A Sharp Drop in Payable Benefits Payroll tax receipts continue to arrive, of course, but they aren't sufficient to pay the benefits due. Chart 2A, Payable Benefits as a Percent of Currently Scheduled Benefits, shows the consequences for beneficiaries. In 2073, currently scheduled benefits are paid in full. In 2075, two years later, payable benefits fall to 77% of their legislated value.
If you click on the "Results" tab, along the top, you'll find the same story again, viewed from a slightly different angle. Note the line, near the top of the Results page, on the left hand side, showing the cash flow situation in 2075: The numbers are rounded to the nearest trillion. Even if we allow for the fact that the story is being told in 2075's inflated dollars, it is clear that Social Security's beneficiaries in 2075 are suffering quite a setback. (If we reversed our tax rate tweak, the picture would improve. But only slightly.)
Simcivic is committed to rigor. In our view, if the two
percent solution we've just tested isn't a genuine solution, then the
problem should not be called "a two percent problem." The solvency
crisis deserves a more accurate name. What should it be called? The Simulator
can help us.
A payroll tax of 15.7% is the lowest tax rate that delivers a stable Funds-to-Benefits Ratio in the out-years of the forecasting period. As we note, from Chart 1A, a payroll tax of 15.7% can be expected to generate a staggering amount of Trust Fund assets, worth roughly 70% of GDP by 2075. Nonetheless, that's exactly what it takes, using the payroll tax strategy, to produce a stable Funds-to-Benefits Ratio in the 2070's. Anything less, and lasting solvency hasn't truly been achieved.

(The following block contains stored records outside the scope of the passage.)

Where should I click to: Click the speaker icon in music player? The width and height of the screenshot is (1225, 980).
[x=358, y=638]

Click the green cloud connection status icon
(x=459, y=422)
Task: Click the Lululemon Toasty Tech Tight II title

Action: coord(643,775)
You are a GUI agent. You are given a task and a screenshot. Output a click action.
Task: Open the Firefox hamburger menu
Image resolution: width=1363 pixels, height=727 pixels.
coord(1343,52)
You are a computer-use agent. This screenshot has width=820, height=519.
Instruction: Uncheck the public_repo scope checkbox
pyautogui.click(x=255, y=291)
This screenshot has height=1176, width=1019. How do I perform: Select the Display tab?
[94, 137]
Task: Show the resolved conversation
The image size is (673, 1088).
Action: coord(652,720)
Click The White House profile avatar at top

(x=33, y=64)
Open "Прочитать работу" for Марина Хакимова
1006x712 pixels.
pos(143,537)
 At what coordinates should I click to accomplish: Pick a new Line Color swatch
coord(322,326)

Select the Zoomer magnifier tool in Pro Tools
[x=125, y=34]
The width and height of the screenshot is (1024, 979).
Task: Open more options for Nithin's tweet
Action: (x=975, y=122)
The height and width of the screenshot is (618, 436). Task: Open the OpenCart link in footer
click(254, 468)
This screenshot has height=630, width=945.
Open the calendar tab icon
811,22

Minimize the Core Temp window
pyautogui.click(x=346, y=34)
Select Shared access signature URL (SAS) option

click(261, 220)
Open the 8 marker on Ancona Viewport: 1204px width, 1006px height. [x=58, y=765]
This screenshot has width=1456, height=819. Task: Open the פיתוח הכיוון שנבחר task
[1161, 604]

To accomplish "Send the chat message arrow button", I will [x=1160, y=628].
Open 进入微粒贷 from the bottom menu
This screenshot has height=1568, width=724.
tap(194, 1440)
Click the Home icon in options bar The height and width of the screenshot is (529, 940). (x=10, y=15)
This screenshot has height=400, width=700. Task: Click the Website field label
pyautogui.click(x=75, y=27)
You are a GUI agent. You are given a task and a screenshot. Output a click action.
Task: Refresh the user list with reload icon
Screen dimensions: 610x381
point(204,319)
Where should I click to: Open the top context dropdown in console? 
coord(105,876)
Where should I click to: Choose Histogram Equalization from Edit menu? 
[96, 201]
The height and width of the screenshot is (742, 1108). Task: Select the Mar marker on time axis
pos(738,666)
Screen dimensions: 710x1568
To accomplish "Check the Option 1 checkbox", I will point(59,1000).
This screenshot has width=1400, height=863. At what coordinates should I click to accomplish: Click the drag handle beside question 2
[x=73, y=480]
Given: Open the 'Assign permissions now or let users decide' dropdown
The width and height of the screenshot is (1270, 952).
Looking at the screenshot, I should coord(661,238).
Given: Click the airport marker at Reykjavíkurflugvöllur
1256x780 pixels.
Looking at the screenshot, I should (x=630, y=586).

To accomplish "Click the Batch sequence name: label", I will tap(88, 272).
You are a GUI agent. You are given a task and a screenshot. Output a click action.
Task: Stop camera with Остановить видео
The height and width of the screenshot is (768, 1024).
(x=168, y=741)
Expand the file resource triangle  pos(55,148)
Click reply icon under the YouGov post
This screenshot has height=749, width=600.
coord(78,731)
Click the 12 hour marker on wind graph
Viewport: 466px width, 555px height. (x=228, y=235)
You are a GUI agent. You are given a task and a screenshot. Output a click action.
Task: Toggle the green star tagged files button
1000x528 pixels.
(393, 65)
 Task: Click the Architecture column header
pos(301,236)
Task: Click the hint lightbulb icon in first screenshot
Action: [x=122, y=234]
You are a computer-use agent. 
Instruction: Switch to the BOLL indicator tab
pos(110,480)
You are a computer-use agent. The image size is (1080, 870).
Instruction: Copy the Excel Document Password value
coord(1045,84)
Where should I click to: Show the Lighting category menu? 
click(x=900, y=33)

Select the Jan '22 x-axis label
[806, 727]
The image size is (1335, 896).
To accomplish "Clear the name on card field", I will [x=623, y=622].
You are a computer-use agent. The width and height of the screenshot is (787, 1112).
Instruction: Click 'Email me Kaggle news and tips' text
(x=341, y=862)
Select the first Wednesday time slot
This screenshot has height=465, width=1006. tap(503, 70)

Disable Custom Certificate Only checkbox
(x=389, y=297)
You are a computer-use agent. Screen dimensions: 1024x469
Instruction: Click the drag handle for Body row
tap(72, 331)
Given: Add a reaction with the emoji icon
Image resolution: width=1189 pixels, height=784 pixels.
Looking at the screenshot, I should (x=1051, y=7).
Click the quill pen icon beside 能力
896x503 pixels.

A payroll tax of 15.7%, 3.3 percentage points higher than today's 12.4% rate. Social Security's lasting solvency assured. Benefits payable into perpetuity at one hundred percent. As Paul Harvey might now say, "What's the rest of the story?"
Starting in the mid-2020's, Social Security stops buying
Treasury Bonds and starts collecting interest on the bonds it already
owns. As time goes on, interest payments to Social Security rise from
half a percent of GDP to one percent of GDP. (From about two-and-a-half
percent of the Federal Budget to five percent.)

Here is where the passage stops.